Glucose Sensing Neurons in the Ventromedial Hypothalamus

Neurons whose activity is regulated by glucose are found in a number of brain regions. Glucose-excited (GE) neurons increase while glucose-inhibited (GI) neurons decrease their action potential frequency as interstitial brain glucose levels increase. We hypothesize that these neurons evolved to sense and respond to severe energy deficit (e.g., fasting) that threatens the brains glucose supply. During modern times, they are also important for the restoration of blood glucose levels following insulin-induced hypoglycemia. Our data suggest that impaired glucose sensing by hypothalamic glucose sensing neurons may contribute to the syndrome known as hypoglycemia-associated autonomic failure in which the mechanisms which restore euglycemia following hypoglycemia become impaired. On the other hand, increased responses of glucose sensing neurons to glucose deficit may play a role in the development of Type 2 Diabetes Mellitus and obesity. This review will discuss the mechanisms by which glucose sensing neurons sense changes in interstitial glucose and explore the roles of these specialized glucose sensors in glucose and energy homeostasis.
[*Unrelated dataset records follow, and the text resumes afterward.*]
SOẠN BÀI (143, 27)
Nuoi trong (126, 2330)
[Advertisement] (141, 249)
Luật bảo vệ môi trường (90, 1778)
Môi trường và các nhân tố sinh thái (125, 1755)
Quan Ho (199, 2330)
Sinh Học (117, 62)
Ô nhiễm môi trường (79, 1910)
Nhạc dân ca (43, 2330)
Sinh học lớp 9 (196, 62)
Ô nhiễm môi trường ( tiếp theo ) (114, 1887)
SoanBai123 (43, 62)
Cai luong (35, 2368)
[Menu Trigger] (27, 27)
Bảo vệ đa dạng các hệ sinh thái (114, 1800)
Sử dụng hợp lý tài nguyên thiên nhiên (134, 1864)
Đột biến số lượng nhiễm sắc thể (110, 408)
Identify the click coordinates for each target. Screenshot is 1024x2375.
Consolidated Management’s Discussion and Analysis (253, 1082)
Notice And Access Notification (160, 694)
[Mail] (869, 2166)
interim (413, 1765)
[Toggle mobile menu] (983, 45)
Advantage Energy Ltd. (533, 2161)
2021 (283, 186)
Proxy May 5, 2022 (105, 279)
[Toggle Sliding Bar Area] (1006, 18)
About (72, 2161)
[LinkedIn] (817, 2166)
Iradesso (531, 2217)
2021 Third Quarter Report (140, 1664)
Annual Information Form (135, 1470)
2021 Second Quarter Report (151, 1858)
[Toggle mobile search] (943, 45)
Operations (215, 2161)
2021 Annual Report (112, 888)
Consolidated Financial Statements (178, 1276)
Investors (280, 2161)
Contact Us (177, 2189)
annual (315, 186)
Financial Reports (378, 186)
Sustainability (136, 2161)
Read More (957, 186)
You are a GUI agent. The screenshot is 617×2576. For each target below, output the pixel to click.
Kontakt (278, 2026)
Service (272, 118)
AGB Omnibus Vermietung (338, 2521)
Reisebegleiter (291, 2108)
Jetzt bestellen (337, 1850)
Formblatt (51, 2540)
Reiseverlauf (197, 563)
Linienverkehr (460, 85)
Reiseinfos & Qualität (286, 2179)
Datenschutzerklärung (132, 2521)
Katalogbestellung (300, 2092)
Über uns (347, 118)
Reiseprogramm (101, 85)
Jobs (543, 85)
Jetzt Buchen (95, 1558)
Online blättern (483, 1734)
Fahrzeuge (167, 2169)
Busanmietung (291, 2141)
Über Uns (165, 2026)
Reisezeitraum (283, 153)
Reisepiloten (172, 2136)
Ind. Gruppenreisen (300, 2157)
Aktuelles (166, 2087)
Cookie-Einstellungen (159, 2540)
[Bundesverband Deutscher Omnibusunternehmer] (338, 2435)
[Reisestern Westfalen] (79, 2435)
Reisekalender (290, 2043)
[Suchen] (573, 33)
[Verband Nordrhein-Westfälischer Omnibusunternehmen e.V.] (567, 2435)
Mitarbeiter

Hypothalamic glucose sensing: making ends meet

The neuroendocrine system governs essential survival and homeostatic functions. For example, growth is needed for development, thermoregulation maintains optimal core temperature in a changing environment, and reproduction ensures species survival. Stress and immune responses enable an organism to overcome external and internal threats while the circadian system regulates arousal and sleep such that vegetative and active functions do not overlap. All of these functions require a significant portion of the bodys energy. As the integrator of the neuroendocrine system, the hypothalamus carefully assesses the energy status of the body in order to appropriately partition resources to provide for each system without compromising the others. While doing so the hypothalamus must ensure that adequate glucose levels are preserved for brain function since glucose is the primary fuel of the brain. To this end, the hypothalamus contains specialized glucose sensing neurons which are scattered throughout the nuclei controlling distinct neuroendocrine functions. We hypothesize that these neurons play a key role in enabling the hypothalamus to partition energy to meet these peripheral survival needs without endangering the brains glucose supply. This review will first describe the varied mechanisms underlying glucose sensing in neurons within discrete hypothalamic nuclei. We will then evaluate the way in which peripheral energy status regulates glucose sensitivity. For example, during energy deficit such as fasting specific hypothalamic glucose sensing neurons become sensitized to decreased glucose. This increases the gain of the information relay when glucose availability is a greater concern for the brain. Finally, changes in glucose sensitivity under pathological conditions (e.g., recurrent insulin-hypoglycemia, diabetes) will be addressed. The overall goal of this review is to place glucose sensing neurons within the context of hypothalamic control of neuroendocrine function.